Start of SUPPLIED DATA

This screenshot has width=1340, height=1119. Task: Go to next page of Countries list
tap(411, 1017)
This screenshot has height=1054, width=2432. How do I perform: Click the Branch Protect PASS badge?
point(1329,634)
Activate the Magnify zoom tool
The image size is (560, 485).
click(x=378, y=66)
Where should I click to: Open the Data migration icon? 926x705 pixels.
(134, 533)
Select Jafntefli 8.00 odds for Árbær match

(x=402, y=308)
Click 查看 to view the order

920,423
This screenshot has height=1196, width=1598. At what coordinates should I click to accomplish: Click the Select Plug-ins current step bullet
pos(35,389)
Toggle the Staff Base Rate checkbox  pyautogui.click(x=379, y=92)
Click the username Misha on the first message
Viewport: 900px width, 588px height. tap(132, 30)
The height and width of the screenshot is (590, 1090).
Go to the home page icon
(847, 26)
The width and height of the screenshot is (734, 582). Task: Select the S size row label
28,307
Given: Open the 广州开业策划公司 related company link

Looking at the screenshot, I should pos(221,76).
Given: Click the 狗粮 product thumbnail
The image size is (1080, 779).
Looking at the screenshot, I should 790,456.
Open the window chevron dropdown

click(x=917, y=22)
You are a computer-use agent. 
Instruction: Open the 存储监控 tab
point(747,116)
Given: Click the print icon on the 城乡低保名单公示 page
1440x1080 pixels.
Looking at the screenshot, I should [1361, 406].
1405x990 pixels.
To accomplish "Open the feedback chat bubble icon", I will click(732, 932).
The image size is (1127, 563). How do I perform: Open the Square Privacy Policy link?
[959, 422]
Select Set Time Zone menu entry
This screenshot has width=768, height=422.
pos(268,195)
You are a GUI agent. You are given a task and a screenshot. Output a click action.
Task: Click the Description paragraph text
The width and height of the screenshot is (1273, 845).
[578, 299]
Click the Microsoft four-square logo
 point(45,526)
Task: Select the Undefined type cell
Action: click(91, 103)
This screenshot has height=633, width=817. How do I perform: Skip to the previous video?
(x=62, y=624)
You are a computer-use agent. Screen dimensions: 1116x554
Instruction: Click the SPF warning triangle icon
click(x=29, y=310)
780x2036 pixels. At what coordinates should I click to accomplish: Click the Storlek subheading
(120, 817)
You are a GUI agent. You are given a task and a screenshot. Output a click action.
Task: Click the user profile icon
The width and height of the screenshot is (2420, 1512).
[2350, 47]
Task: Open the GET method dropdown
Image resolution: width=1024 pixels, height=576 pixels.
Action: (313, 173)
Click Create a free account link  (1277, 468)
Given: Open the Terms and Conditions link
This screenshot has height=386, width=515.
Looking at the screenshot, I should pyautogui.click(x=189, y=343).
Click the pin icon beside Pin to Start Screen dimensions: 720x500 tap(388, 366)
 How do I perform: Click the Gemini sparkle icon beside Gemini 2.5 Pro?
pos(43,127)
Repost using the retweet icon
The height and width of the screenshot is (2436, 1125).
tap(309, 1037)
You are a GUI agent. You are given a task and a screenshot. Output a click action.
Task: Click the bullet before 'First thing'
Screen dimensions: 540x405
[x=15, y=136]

End of SUPPLIED DATA

WORK TO COMPLETE => The line with "Task: Click the user profile icon", the last line of the data above, and every line between them should be duplicated exactly, with nothing else.

REPLY =>
Task: Click the user profile icon
The width and height of the screenshot is (2420, 1512).
[2350, 47]
Task: Open the GET method dropdown
Image resolution: width=1024 pixels, height=576 pixels.
Action: (313, 173)
Click Create a free account link  (1277, 468)
Given: Open the Terms and Conditions link
This screenshot has height=386, width=515.
Looking at the screenshot, I should pyautogui.click(x=189, y=343).
Click the pin icon beside Pin to Start Screen dimensions: 720x500 tap(388, 366)
 How do I perform: Click the Gemini sparkle icon beside Gemini 2.5 Pro?
pos(43,127)
Repost using the retweet icon
The height and width of the screenshot is (2436, 1125).
tap(309, 1037)
You are a GUI agent. You are given a task and a screenshot. Output a click action.
Task: Click the bullet before 'First thing'
Screen dimensions: 540x405
[x=15, y=136]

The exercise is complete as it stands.